Interest in high-pressure gas quenching (HPGQ) increases


Hydrogen for high-pressure gas quenching (HPGQ) has the highest thermal conductivity and heat capacity of any commercially available gas, but currently is not used due to safety concerns in commercial high pressure cooling applications. Somewhere, however, in a secret laboratory it receives research activity. A truly inert gas, helium is the next best choice, with a very good combination of thermal conductivity and heat capacity (specific heat, Cp). Nitrogen is a distant third, as indicated below:

Helium’s ability to transfer heat away from a part is 5.5 times greater than nitrogen, and once heat energy is in the gas helium can hold five times as much. In either case, however, if the velocity of gas passing over the part is not uniform or does not exceed the thermal conductivity of the steel, the rate of heat removal will not be equal over the gear and the martensitic transformation will occur at different times, resulting in distortion and likely NMTP.

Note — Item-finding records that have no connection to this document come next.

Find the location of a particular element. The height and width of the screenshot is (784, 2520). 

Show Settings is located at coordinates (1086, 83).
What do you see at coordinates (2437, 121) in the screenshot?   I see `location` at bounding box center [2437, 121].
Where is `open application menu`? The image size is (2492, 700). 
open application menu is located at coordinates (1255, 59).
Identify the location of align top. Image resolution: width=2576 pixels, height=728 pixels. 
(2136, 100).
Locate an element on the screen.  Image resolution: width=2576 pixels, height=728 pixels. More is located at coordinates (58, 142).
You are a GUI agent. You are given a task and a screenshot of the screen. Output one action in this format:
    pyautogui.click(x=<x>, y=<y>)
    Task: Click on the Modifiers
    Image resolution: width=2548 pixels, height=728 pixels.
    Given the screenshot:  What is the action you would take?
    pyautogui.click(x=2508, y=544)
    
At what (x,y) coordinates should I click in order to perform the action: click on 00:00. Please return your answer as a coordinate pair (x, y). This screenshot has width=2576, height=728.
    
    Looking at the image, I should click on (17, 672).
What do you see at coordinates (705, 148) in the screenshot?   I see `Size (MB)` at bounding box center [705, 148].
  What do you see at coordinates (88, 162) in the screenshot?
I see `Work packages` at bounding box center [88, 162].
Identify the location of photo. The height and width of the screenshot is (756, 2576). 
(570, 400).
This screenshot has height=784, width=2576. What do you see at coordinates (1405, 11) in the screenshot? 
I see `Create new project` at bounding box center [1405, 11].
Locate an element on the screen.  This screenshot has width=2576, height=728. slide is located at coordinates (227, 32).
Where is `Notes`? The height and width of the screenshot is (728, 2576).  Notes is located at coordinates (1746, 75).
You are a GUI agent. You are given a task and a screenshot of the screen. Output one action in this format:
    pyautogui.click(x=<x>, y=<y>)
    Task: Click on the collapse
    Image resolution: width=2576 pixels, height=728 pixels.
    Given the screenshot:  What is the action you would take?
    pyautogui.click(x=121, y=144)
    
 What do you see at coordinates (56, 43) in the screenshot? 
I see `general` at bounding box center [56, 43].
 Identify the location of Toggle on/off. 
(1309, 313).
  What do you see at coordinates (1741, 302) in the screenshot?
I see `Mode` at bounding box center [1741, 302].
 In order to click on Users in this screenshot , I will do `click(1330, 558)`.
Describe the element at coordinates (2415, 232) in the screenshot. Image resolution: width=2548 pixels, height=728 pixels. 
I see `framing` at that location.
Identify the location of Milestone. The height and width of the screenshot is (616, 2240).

Nitrogen’s density is 7.8 times that of helium. Translated: fan horsepower (HP) for nitrogen must be 7.8 times higher, and then add 20-bar pressure (290 psia, 275.5 psig), and the horsepower difference is huge. Fan motor HP increases proportionally with pressure (gas density), and increases by the cube of the difference in RPM; double the RPM and the HP goes up eight times. Since gas velocity is also critical, fan output (RPM) must be high to transport heated gas to the water-cooled heat exchanger and back to the load. Even for helium, to move the quantity of gas through the load sufficient to quench alloyed steel gears, almost 400 horsepower is required. Employing the same HP for heavier nitrogen necessitates lower recirculation volume (smaller fan ,or lower RPM) to stay within 400 HP. And since nitrogen already has significantly lower heat transfer properties, combined with lower gas recirculation volume one can see its limitation. Consequently, only very high-alloyed steels—and thus more expensive—or certainly smaller cross-section gears qualify for nitrogen quenching.

The downside to using helium is the cost. At $25.00 per 100 cu. ft. it must be reclaimed, while nitrogen is only about $0.50 per 100 cu. ft. and can be thrown away after each cycle. Say you want to harden a 2-inch cross-section AISI 5130H gears, here’s how to determine if you can:

1) Go online and type “Timken practical data for metallurgists” and download the pdf file;
2) Go to page 56 and note the box containing “H value,” “quench,” and “agitation”;
3) 20-bar helium quenching, not shown, falls in at about 0.30 similar to very low agitated oil;
4) On the same page find the 2” diameter bar or one that comes closest to your part or gear cross-section;
5) Find the surface, ½ radius or center line and interpolate where 0.30 intersects that line and read down to the corresponding Jominy distance shown;
6) 2” bar at H = 0.30 intersects the “center” line at about 13.5 Jominy distance;
7) Now go to page 47 and locate 5130H steel. There the max./min. hardness is shown for the Jominy distance 13.5 is 20.5 to 34.5 Rc;
8) If your core hardness requirement is 32 Rc, then you likely can’t use the standard 5130 H steel but must specify a restricted hardenability (RH) chemistry that results in a Jominy hardness range no lower than 32 Rc. Final hardness is lowered by tempering;
9) If nitrogen is your HPGQ gas of choice it has an approximate H value of slightly less than 0.20;
10) Using the same 5130H Jominy table the surface of the 2” gear would barely make the core hardness using helium gas. This will force you to upgrade to a much more expensive alloy.

Having gone through the above, it will become obvious to those skilled in the art that in many instances the core hardness of the gear cross-section may not be the critical parameter, but the core of a tooth. Here two locations are important: tooth center on the pitch diameter (PD) and midpoint on a line drawn from root-to-root. Only empirical testing will confirm HPGQ suitability for any material. And when a suitable material is selected, a trial and error test plan including part location within the loading scheme will be required.